Susan Rose-Ackerman and Bonnie J. Palifka have published the second edition of Corruption and Government: Causes, Consequence, and Reform with Cambridge University Press. The co-authors update Professor Rose-Ackerman’s 1999 original to include the research explosion that accompanied the fall of the Berlin Wall, the founding of Transparency International, and the World Bank's decision to give anti-corruption policy a key place on its agenda. The book focuses on the institutional and economic roots of corruption, both routine payoffs and “grand” corruption in contracting and privatization. It gives special attention to political corruption and to instruments of accountability. The authors have expanded the treatment of culture as a source of entrenched corruption and added chapters on criminal law, organized crime, and post-conflict societies. The authors outline domestic conditions for reform and discuss international initiatives, including both explicit anti-corruption policies supported by institutions, such as the World Bank and the OECD, and global efforts to constrain money laundering.

Book cover with title Corruption and Government with an image of dollar bills swirling around the earth
“Bonnie and I sought to incorporate the most important new work on the topic, to acknowledge progress in fighting corruption at the same time as we recognize that much more needs to be done,” says Professor Rose-Ackerman. “This is a topic that is not likely to disappear any time soon as recent revelations involving the World Cup Football Association and the Panama Papers can attest.”
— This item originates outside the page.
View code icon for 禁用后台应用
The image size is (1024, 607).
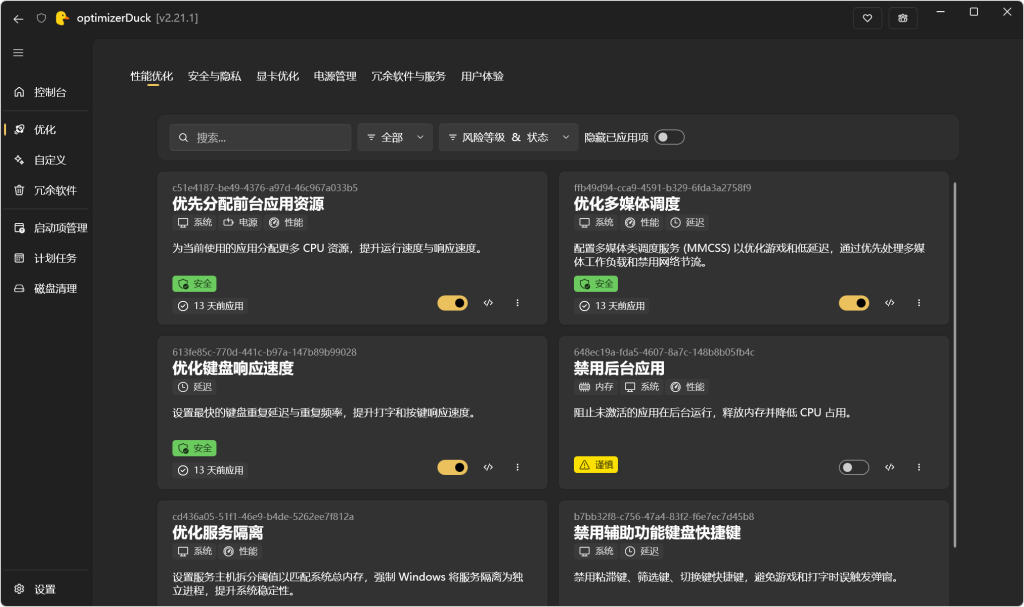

Susan Rose-Ackerman is the Henry R. Luce Professor of Law and Political Science at Yale University. The first edition of her book Corruption and Government has been translated into 17 languages. She is the author of Due Process of Lawmaking: The United States, South Africa, Germany, and the European Union (with Stefanie Egidy and James Fowkes, 2015); From Elections to Democracy: Building Accountable Government in Hungary and Poland (2005); Controlling Environmental Policy: The Limits of Public Law in Germany and the United States (1995); Rethinking the Progressive Agenda: The Reform of the American Regulatory State (1992); and Corruption: A Study in Political Economy (1978). She holds a Ph.D. in economics from Yale University and has held fellowships at the Wissenschaftskolleg zu Berlin, at the Center for Advanced Study in the Behavioral Sciences in Palo Alto, at Collegium Budapest, and from the Guggenheim Foundation and the Fulbright Commission. She has published widely in the fields of law, economics, and public policy, and she has edited nine books on aspects of corruption and administrative law. Her research interests include comparative regulatory law and policy, the political economy of corruption, public policy and administrative law, and law and economics.

Bonnie Palifka is an Assistant Professor at the Instituto Tecnológico y de Estudios Superiores de Monterrey (ITESM), Campus Monterrey in Mexico. She has taught a course on corruption based on the first edition of this book since 2004 at ITESM and since 2011 at Yale University. Palifka has spoken on corruption at conferences in the United States, Mexico, Guatemala, St. Kitts, and France. Her most recent publication is ‘A Review of Drivers of Corruption: A Brief Review, by Tina Søreide’ in the journal Crime, Law and Social Change.